For more than two hours, no one would come to their apartment to pick up Ramirez’s body. “They kept going back and forth: Is the coroner going to pick him up or the mortuary?” Murillo said.

She eventually was advised that because her husband’s death was considered natural and he was under the care of a doctor, it was not a coroner’s case and she needed to coordinate with a mortuary to have his body removed.

She also learned that the treating physician had signed a death certificate listing Ramirez’s cause of death as pneumonia and there were no plans to perform an autopsy or postmortem testing for the coronavirus.

Kaiser Permanente said in a statement that, at the time, COVID-19 testing at its facilities was restricted to patients who were both exhibiting symptoms and had come in contact with another person confirmed as positive.

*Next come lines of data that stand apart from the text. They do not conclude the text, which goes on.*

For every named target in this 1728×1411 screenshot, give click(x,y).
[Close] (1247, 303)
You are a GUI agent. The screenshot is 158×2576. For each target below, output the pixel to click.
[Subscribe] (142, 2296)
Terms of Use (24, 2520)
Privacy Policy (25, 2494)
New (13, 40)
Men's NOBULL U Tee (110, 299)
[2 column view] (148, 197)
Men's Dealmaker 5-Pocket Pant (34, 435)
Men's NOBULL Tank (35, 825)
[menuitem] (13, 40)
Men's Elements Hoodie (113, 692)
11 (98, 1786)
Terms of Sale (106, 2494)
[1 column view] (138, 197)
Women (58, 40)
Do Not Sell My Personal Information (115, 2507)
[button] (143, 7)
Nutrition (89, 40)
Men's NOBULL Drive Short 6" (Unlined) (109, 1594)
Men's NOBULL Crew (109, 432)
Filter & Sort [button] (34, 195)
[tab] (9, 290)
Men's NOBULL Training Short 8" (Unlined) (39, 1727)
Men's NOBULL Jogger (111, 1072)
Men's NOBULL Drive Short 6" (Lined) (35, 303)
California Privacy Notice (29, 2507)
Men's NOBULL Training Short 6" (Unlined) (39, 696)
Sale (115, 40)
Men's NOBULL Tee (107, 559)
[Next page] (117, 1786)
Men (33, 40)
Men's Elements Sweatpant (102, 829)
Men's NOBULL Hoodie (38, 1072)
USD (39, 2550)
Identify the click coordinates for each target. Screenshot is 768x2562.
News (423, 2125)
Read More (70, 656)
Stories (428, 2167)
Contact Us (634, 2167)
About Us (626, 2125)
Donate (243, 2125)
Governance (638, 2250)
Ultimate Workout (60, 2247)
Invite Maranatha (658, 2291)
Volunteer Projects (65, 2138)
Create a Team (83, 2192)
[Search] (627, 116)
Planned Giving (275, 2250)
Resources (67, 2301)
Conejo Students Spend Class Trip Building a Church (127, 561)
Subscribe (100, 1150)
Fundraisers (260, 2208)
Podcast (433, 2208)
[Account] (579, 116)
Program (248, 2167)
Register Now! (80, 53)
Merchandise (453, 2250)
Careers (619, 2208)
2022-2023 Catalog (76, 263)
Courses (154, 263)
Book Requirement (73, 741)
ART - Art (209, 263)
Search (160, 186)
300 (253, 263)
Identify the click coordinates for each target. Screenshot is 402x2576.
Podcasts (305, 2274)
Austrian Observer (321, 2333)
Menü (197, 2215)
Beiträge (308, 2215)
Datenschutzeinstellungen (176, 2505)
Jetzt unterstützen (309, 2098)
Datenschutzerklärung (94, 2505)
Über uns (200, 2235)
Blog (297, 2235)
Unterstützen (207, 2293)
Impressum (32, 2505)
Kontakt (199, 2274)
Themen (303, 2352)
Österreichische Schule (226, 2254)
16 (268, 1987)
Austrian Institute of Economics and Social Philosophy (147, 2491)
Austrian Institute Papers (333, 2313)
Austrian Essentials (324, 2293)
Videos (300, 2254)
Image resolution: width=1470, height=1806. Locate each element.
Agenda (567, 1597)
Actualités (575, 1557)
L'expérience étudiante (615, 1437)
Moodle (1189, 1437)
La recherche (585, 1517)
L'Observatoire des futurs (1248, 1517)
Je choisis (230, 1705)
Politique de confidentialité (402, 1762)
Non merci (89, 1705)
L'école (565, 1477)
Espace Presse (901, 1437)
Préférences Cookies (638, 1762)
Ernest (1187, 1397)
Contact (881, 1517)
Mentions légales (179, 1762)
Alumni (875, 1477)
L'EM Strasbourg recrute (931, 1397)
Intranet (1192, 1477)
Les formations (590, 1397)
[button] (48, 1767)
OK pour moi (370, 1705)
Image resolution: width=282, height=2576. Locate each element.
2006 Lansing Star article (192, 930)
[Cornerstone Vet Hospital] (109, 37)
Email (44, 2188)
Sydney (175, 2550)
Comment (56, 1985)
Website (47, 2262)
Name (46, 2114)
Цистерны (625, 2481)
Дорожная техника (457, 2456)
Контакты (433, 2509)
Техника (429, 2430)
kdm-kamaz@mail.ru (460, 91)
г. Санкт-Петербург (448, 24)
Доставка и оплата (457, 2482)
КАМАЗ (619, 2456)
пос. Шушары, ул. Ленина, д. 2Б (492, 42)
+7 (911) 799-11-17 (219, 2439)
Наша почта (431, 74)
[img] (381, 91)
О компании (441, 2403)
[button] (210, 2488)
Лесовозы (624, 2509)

“COVID-19 testing was very limited by the government in the early stages of the pandemic, when Mr. Ramirez came to us,” the statement said. “We were required to abide by these public health authority testing limits, as we did in this case, which were based on very limited availability of tests.”

At that point, Murillo vowed to do for her husband in death what the couple couldn’t do while he was alive. Fixing her mind on learning exactly what had happened took the focus off her crushing grief.

“That’s the only thing helping me right now, the fact that I’m trying to get my answers,” she said.

In our effort to cover this pandemic as thoroughly as possible, we’d like to hear from the loved ones of people who have died from the coronavirus.

The mortuary connected her with Herrera, and she hired 1-800-Autopsy to investigate. On March 26, small samples of each of Ramirez’s organs were collected and preserved in formaldehyde.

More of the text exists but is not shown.